Ultramarine Canvas Shoes


#AtoZChallenge – Flash fiction based on life’s philosophy or mood or emotions, interpreted using colours.


The dreaded, Sister Helen at our convent always checked our uniforms after the assembly when we were supposed to march down to our classes. She expected the uniform to be washed, starched and completely white, along with the canvas shoes on Wednesday and Saturday (yes, we had half-days of school). She wanted the shoes also to be of the same white color as the uniform’s. While the uniform was maintained by my mother, the responsibility of keeping the shoes shining white or shall I say blue-white lay with us children. It was an arduous task for us younger siblings, since in those days if the shoes were not torn or damaged, they used to get passed on to the younger kids.

So on one bright day before the school, there I was—third in my generation—examining the pair of canvas shoes worn by my sister then my brother.

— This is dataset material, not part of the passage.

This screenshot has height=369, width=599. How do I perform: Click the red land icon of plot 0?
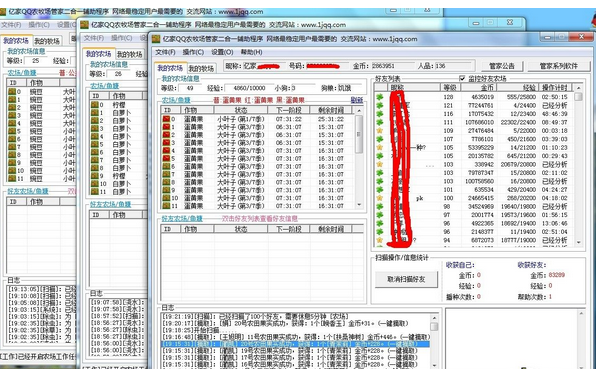166,119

By the looks of the shoe, it seemed it was never washed or mice had played hide and seek around it during the summer vacations in the store room. I groaned for leaving the chore for the last moment, and silently scolded myself for not listening to my mother who had been repeatedly reminding us to check and clean for the past one week.

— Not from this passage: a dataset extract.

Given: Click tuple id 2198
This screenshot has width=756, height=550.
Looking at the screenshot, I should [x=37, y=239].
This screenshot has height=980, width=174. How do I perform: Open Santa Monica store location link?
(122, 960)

Then began the process of me sitting at the hand-pump in a corner of the open verandah and brushing furiously at the two year old white-turned-yellow-pock-marked shoes using Nirma washing powder. 

After an hour of arm-aching horizontal motion and groaning, the shoes looked cleaned, but no amount of washing powder or brushing could remove the mice-what-not stains. Sister Helen’s disapproving frown etched in my memory made me go at them again. I didn’t want to stand outside the classroom on my first day of senior school.

‘When it is slightly dry use chalk on them,’ my sister advised. I glared at her who was she to advise, being the eldest she always got new ones.

‘No, chalk is brittle and dusts off too soon. Best is moist khadiya (white indian chalk) dipped in the neel (ultramarine laundry blue),’ added my wretched brother. I listened to him since I considered him the experienced one in shoe-washing.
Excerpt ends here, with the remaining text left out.